[Exercise text — start]
And it was this same common sense that initially convinced Larry that the telephone call he got on March 8 from the White House was a big joke.

“It was a Saturday morning,” the farmer recalled. “Someone called Michael phoned and told me that the president was going to sign the papers and I had to be at the White House on Tuesday. I didn’t believe any of it. I went to see Junior and then we spoke to the people from round here who have been fighting for the Point Arena-Stornetta Public Lands region to be classified a National Monument.”

It was Merita Whatley, manager of the Hotel Phare at Point Arena and a member of the local owners’ association, who confirmed to him the major lobbying campaign they had been conducting to the White House and Congress via Californian politicians.

Antonio Stornetta was 24 years old when he left the village of Sant’Antonino, close to Bellinzona, for the United States. Seven years later his brother Raimondo joined him with his wife Paolina. At the time many people from Ticino were leaving the poor valleys of Maggia and Verzasca in search of a better life in northern California.
[Exercise text — finish]
[Dataset content — start]
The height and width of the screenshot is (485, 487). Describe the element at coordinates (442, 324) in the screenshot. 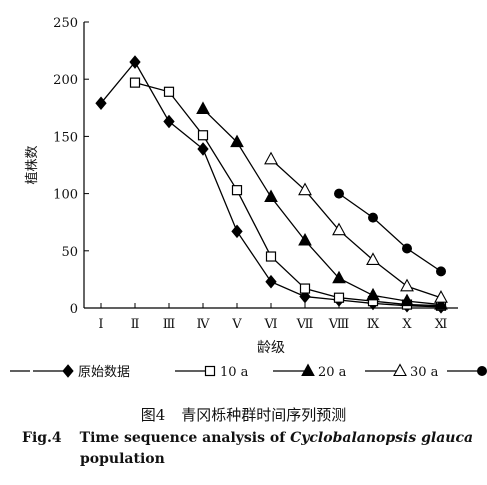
[Dataset content — finish]
Brief 1 ▸
Answer these questions from the Point Arena text. Mark each answer with the same letter.
(a) On what date did Larry get the telephone call from the White House?
(b) What hotel does Merita Whatley manage?
(c) How old was Antonio Stornetta when he left Sant'Antonino?
Brief 2 ▸ In the Point Arena text, rewrite the paragraph beginning "Antonio Stornetta was 24 years old" as a short list that keeps its main facts.

Result 1 ▸
(a) March 8
(b) The Hotel Phare at Point Arena
(c) 24 years old

Result 2 ▸
- Antonio Stornetta left Sant'Antonino, near Bellinzona, for the United States at age 24.
- Seven years later, his brother Raimondo and Raimondo's wife Paolina joined him.
- At that time, many people from Ticino were leaving the poor Maggia and Verzasca valleys for a better life in northern California.